How much of your Self is molded by external forces and how much is it truly you? And can you even tell the two apart?
Looking for full-time work to support my son’s case transfer has me sorting through my unconventional career path. Trying to explain my resume to potential employers, a deeper question emerged: why didn’t I pursue writing from the beginning?
In 2003, when I was sure I wanted to write, what made me start working on my linguistics dissertation instead?
Patti Smith’s new book, Bread of Angels, gave me one of the answers: like her younger self, I always thought artists were others––not me. Being the daughter of a music-business executive, I assumed I didn’t belong in the artist category.
The other answer was: fear. Would I be successful?
When Patti Smith decided to commit to art, she writes, she didn’t know whether she had the skills, but committed to develop them.
Me? I thought that if I didn’t have the skills right away, that meant I wasn’t a writer.
But, like a cross-armed nightclub bouncer, a more prosaic force kept me out of art: I needed to earn money.
Instead of “What do I want to do?,” I asked “What will the market pay for?” A PhD sounded credible, marketable. Writing was just a pipe dream.
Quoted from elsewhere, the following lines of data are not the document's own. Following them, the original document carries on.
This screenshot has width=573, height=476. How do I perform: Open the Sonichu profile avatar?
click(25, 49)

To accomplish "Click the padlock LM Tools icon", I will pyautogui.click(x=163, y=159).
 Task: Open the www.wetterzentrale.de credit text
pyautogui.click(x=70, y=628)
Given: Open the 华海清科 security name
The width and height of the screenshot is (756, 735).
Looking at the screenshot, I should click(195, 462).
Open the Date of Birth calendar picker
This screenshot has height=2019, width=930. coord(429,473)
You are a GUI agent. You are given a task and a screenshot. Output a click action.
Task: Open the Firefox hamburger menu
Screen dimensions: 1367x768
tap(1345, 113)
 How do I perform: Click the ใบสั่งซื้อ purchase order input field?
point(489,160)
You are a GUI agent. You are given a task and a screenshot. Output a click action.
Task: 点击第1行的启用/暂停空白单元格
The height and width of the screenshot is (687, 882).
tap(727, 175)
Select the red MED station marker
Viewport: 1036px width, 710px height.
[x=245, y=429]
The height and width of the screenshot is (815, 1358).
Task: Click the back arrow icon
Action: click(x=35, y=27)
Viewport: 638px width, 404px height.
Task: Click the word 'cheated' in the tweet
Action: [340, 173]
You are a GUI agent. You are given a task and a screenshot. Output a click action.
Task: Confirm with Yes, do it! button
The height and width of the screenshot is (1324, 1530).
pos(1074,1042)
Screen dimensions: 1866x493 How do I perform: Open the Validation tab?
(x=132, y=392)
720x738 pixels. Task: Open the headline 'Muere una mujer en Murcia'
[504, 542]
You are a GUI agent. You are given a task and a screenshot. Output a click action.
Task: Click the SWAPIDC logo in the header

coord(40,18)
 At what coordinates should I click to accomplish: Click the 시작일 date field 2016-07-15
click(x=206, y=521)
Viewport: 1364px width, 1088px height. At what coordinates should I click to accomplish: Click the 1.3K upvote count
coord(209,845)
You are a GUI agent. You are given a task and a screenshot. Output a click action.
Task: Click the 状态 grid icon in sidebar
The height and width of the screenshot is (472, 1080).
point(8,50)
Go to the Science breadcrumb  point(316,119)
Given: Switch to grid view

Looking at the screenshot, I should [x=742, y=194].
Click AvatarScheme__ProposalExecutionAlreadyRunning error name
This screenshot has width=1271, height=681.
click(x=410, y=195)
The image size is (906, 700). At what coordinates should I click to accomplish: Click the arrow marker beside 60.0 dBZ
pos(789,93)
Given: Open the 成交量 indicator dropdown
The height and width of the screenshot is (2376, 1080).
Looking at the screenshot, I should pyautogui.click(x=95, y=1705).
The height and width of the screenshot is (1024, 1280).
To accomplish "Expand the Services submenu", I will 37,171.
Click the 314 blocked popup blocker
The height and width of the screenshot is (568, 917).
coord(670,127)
So I shaped myself into someone the job market would accept.
And when I left soul-crushing, politics-ridden academia, I discovered the job market had no place for a linguist. So I ventured further: coaching, consulting, workshop facilitation. Always asking: what will someone pay me for? Never: what do I want to create?
Only when I stopped requiring writing to earn money did my true Self emerge: I am a writer, unbounded by economic constraints.
Which raises the question: how much of our True Selves is constrained by the demand to survive in a market economy?
What part of you would you drop if you didn’t need to pay the bills?